--- DATA LISTING Enclosed Below ---
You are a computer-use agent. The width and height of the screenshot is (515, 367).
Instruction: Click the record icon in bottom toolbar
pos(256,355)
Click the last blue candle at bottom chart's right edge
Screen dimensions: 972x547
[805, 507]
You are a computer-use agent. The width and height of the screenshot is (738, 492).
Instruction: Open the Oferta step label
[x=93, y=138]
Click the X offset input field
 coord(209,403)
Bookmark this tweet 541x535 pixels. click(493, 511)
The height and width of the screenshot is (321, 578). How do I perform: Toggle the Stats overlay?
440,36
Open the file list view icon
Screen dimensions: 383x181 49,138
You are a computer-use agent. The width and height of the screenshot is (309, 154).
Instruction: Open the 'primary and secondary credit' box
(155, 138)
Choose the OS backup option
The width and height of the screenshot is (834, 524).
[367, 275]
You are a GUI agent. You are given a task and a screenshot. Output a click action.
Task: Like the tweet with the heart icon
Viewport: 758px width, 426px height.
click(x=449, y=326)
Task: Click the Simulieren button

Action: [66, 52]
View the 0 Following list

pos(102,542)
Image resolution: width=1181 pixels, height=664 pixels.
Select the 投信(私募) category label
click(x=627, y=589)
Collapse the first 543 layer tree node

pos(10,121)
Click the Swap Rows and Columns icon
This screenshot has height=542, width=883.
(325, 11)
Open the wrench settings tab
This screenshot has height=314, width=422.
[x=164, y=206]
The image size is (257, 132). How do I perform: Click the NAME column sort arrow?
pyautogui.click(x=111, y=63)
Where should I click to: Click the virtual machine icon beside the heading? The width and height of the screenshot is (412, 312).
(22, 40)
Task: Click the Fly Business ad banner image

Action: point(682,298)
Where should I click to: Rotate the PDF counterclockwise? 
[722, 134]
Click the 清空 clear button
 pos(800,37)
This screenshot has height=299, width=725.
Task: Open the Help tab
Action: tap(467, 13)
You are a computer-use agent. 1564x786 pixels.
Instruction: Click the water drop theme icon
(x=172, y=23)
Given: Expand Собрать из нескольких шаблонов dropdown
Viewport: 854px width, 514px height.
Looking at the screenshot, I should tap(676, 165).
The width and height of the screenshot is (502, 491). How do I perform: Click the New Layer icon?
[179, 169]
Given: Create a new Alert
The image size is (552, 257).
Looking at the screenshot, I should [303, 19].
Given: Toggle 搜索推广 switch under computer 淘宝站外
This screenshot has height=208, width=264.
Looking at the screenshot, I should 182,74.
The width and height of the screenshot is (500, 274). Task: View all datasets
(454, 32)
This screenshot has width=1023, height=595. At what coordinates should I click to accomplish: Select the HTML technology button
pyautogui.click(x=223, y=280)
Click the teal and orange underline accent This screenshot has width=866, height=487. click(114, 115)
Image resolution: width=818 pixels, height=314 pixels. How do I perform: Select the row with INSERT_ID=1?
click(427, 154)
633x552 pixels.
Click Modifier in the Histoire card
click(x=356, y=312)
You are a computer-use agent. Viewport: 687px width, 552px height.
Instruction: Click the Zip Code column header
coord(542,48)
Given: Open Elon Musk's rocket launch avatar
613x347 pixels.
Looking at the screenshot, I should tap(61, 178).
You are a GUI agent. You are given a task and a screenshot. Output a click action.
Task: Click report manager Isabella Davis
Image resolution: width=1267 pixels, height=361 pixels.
--- End of Enclosed DATA LISTING ---
YOUR OBJECTIVE = Search the preceding listing for "agent" and extract every line where it is found.

EXPECTED ANSWER =
You are a computer-use agent. The width and height of the screenshot is (515, 367).
You are a computer-use agent. The width and height of the screenshot is (738, 492).
You are a computer-use agent. The width and height of the screenshot is (309, 154).
You are a GUI agent. You are given a task and a screenshot. Output a click action.
You are a computer-use agent. 1564x786 pixels.
You are a computer-use agent. Viewport: 687px width, 552px height.
You are a GUI agent. You are given a task and a screenshot. Output a click action.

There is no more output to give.